Liz just put a nasty gash in her thumb. :( For a while I thought I was going to hae to drive her to the hospital to get it stitched. I considered driving to Tesco to get some bandage and mentioned this. Liz pointed out I'd been drinking. Er, oh yeah. :-s That hadn't even occurred to me, my thoughts were "this may be a hospital job". It was a nasty cut though. I wonder what stance the police would take if I were to be caught driving while over the limit if her thumb was bleeding everywhere? Hmmm. One would hope they would be leanient (within reason of course) in such a case. I'd like to think they are. Sadly I suspect they wouldn't give a shit.

Blog #290, posted at 21:43 (GMT)

24th of September 2004

Oil Changed

That's that done. What a rip-off though. £33.99 for oil and a filter?! If I'd had the tools I'd have attempted it myself. Ah well.

Wish I could stop shaking, I've been hypo most of the afternoon :(

Blog #289, posted at 15:47 (GMT)

24th of September 2004

Oh, and Kwik-Fit are Arseholes

NOW they tell me they don't do oil-changes. Aresholes.

Blog #288, posted at 13:05 (GMT)

24th of September 2004

"David Rendel, MP, voted to have us all shot"

That was the shocking sign on the front of a make-shift kennel at the Royal County of Berkshire Show. David Rendel voted for a ban on fox-hunting, and how do the hunters retaliate? They make outrageous claims such as this. Now I believe everyone has freedom of speech so if they wish to protest then they have every right, but they can not just make facts up. David Rendel was showing his support for a proposal to reduce cruelty to animals, not shoot dogs. Worse still when the MP in question went to the protestors he made a point of listening to their arguments and comments and then put forward his own ideas and comments, but they were not prepared to listen. In fact things started getting abusive.

What does that achieve? What do they think they were going to gain by being offensive? If they have such a good point to make then they should be able to make it and let the power of their words do the job, but they simply do not. There is nothing good that can be said about fox-hunting. One of the demonstrators was quoted as saying,

"Hunting is something this country has been involved with for more than 1,000 years..."

This is true, fox-hunting goes back a long way. So too does wife-beating, rape, murder, mass genocide... But they have all been made illegal as there is good reason to. The fact that it is old does not make it right.
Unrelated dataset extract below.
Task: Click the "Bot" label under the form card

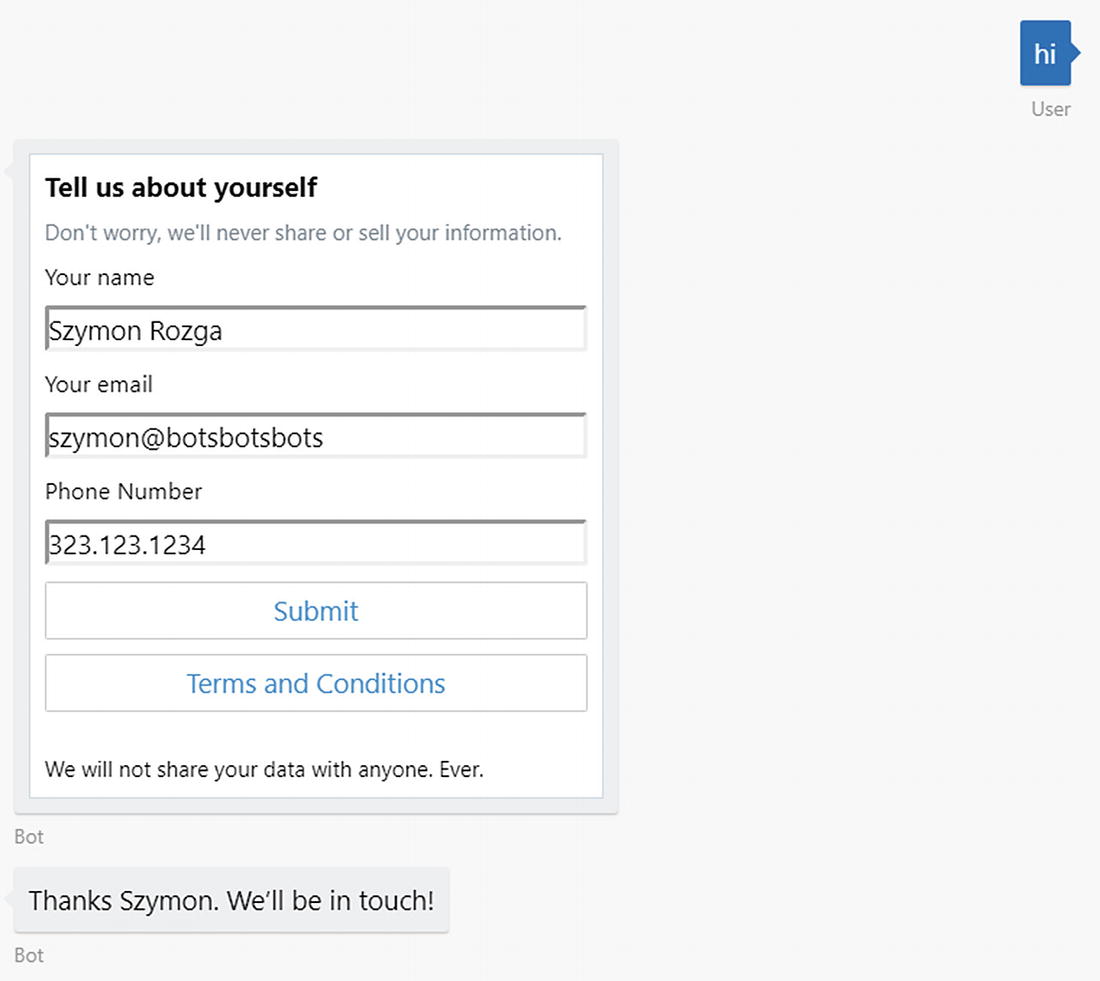Action: [29, 837]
He went on to say,

"It is as important as the National Trust and this is a travesty of justice."

I suspect that the National Trust would hate to be associated with the mutilation of any wildlife. But that's not the point. The point is that it's such an outrageous claim! The National Trust is set up to maintain the countryside, the wildlife that inhabits it and areas of outstanding beauty. Fox-hunting is all about the destruction of a single species that inhabits that countryside, the roots of which go back to the days when foxes used to kill the chickens which were an integral part of our food supply. These days foxes are not the same problem that they were back then. Foxes, in fact, naturally prey upon Rabbits which are more of a nuisance than foxes ever will be.
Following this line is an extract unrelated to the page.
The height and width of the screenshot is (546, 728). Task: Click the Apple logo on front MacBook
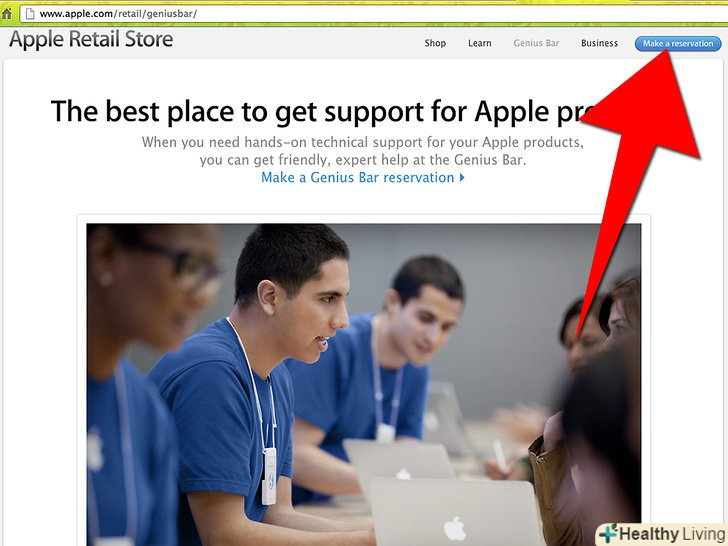pyautogui.click(x=455, y=528)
But let's get one thing straight. I have nothing against these people dressing up in silly clothes and riding across fields in hot pursuit. I've got no quarrel with them playing their strange games. I just see no reason to tear a small creature apart at the end of it. Feel free to carry on chasing across the fields, but leave the foxes alone. To them it's "just a fox", but that fox could very well have a litter of cubs. That fox will have been chased for miles and miles massively outnumbered by vicious trained hounds and people on horseback. When it is eventually too tired to run any more it is torn apart by the dogs. If it flees to its den, its one safe place they will dismount their horses and get a spade to dig it out. That's sportmanship that is. You can see why fox-hunting is classed as a sport.

And what about the dogs that David Rendel apparently voted to have shot? They are the ones sent down the hole to kill the fox. Many hounds are lost this way by getting stuck down the hole where they will be left. If they don't get stuck, more often than not they will receive nasty facial injuries from the fox desperately defending itself, and possibly its off-spring. These "sportsmen" really know how to look after their "tools" - and let's be honest here, that's essentially all they are to the fox-hunters.
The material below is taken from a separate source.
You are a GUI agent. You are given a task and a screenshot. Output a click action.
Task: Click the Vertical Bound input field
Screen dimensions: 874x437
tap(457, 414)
You want proof? Well let's go back to the title of this blog again. David Rendel voted against fox-hunting and the fox-hunters retaliated by saying "well if we can't fox-hunt then we'll have to shoot all these innocent dogs". Why would they have to shoot them? They claim that they are born killers and wouldn't make good pets. Okay I agree that's true, but they're only born killers because the fox-hunters have spent years training them to be that way. The dogs can be retrained to take part in other less violent and more humane sports, or simply looked after and allowed to grow old and die like all other creatures on the planet. But that's not how the fox-hunter mentality is. They are no longer needed, so they must be disposed of. That is not David Rendel's fault. That is the fox-hunter's fault.

Again the same gentleman:

"I say to the authorities 'catch me if you can' because I will still be out there [hunting] in 10 years time."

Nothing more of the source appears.